For many businesses, the cloud can add a significant amount of complexity to their overall IT infrastructure. While confidence in the security of many providers has grown, not every company has begun outsourcing all of its operations. This has led in some cases to a hybrid environment that uses a mixture of cloud and in-house resources. One of the barriers to cloud adoption has been the fear that moving assets to online database software diminishes the value of in-house IT. However, according to a recent Network World article, businesses still need IT teams to optimize their cloud implementations.
“Managing the hybrid cloud involves much more than tools,” the article stated. “After all, vendors for each separate component of cloud infrastructure provide their own ‘stovepipe’ of managerial tools. But since there isn’t a true “single-pane-of-glass” tool, you will need a more strategic perspective and framework to succeed with hybrid cloud computing.”
A company’s technology team plays a critical role in evaluating cloud services and applying them to meet specific objectives. It also facilitates integration between outsourced software and homegrown applications. Finally, as the article pointed out, IT can help companies evaluate cloud providers to ensure outsourced assets are secure. For example, businesses can ensure a vendor is following best practices by checking for certifications such as SAS 70.

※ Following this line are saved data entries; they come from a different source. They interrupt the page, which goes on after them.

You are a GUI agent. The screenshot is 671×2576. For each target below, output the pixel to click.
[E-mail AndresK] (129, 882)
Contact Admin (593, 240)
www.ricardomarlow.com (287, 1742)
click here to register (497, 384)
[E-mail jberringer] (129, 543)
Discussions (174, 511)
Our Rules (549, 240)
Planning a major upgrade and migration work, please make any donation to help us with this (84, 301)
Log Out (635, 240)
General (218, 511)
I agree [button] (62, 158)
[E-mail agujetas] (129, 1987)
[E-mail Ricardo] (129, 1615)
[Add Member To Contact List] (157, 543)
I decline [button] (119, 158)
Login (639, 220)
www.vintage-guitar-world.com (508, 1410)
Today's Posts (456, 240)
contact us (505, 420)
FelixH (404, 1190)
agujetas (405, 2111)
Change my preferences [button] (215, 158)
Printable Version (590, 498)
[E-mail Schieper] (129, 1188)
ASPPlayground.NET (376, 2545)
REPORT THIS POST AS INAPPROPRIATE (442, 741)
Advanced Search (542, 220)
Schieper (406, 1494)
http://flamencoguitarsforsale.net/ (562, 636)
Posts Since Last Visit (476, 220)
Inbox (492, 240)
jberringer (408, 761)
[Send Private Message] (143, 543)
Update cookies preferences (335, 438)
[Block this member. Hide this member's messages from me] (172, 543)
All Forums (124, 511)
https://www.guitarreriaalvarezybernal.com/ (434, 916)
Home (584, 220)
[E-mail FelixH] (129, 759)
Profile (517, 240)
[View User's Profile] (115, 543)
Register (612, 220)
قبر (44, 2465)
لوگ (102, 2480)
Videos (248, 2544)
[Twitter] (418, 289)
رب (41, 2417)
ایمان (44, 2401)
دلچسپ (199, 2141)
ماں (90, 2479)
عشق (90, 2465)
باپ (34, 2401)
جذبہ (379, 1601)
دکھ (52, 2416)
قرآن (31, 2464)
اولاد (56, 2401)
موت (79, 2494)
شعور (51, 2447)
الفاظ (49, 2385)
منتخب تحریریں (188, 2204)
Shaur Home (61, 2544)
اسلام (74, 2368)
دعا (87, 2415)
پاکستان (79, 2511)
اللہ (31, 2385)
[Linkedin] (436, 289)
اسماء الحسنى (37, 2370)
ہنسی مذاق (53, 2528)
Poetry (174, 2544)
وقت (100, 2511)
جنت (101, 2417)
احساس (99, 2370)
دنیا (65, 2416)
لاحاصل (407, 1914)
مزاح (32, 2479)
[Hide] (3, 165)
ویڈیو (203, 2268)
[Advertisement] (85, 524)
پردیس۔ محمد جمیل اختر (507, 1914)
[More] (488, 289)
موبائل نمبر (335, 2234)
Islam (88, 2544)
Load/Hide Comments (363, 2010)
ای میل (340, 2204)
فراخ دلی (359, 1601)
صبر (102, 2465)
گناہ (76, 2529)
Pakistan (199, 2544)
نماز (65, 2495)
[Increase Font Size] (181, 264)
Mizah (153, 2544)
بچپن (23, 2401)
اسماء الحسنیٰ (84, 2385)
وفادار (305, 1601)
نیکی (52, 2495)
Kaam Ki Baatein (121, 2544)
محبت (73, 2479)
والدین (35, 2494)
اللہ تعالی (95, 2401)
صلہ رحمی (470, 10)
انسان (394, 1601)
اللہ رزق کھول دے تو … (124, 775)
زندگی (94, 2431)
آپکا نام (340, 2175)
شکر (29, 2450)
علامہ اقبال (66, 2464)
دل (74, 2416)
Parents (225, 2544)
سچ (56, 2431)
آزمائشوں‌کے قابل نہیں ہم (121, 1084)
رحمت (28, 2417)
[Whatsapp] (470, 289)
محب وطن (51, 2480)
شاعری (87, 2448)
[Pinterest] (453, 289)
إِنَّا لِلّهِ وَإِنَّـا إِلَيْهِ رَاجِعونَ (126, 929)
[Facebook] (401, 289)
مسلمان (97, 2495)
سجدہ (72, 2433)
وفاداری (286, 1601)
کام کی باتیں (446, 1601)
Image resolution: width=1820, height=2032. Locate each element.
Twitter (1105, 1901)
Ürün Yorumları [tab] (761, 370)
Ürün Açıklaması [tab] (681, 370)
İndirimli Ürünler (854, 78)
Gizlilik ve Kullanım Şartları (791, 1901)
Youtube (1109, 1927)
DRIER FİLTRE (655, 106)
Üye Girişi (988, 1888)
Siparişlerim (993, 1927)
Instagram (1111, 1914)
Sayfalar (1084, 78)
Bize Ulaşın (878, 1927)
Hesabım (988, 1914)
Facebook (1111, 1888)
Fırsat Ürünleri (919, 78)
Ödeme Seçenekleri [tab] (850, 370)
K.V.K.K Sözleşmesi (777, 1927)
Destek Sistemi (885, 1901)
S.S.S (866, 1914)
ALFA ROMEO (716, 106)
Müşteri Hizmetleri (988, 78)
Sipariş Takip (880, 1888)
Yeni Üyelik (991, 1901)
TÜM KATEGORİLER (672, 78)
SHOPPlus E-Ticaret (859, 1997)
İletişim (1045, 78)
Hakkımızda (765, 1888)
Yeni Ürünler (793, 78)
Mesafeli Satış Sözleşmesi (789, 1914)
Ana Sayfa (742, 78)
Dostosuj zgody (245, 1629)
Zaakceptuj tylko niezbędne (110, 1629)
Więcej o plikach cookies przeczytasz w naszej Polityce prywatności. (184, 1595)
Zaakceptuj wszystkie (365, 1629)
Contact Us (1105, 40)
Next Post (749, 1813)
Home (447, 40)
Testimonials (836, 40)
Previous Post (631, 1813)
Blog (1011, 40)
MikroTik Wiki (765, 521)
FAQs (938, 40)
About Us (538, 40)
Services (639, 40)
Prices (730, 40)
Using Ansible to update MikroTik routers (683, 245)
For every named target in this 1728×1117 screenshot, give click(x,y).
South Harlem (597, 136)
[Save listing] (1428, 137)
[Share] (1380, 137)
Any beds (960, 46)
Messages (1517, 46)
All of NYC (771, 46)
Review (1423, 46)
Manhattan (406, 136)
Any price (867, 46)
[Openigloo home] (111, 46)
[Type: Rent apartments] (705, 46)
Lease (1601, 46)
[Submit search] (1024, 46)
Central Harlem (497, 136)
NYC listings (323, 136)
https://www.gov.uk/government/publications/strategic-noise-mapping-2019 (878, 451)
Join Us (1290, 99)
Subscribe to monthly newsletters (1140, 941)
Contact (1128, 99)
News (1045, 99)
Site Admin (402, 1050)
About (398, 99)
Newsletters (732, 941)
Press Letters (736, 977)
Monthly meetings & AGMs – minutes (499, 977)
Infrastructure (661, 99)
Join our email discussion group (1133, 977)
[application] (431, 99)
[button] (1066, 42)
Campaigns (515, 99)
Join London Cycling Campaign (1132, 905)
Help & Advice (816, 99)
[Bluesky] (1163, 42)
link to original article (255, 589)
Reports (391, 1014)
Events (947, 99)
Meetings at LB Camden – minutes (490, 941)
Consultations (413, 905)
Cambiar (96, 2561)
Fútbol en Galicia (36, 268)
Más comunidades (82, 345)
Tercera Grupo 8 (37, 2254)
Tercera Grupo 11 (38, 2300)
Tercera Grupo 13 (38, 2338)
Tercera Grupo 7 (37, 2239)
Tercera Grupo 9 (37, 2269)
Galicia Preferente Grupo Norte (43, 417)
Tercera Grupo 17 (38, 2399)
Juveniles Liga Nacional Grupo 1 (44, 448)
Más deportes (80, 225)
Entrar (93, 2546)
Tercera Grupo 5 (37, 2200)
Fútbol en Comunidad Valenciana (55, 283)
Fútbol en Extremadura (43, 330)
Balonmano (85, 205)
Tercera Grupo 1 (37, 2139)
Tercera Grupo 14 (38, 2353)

It is also wise to ensure that the provider continues to adapt its security posture. Writing for CloudTweaks, Gavin Hill, director of virtualization and cloud security research for Bitdefender, described the threat landscape as an arms race between vendors and cybercriminals. Companies should review the security stances of their provides to check how often the vendor renews its certifications and whether there are any internal monitoring solutions in place to protect its online database from unauthorized access.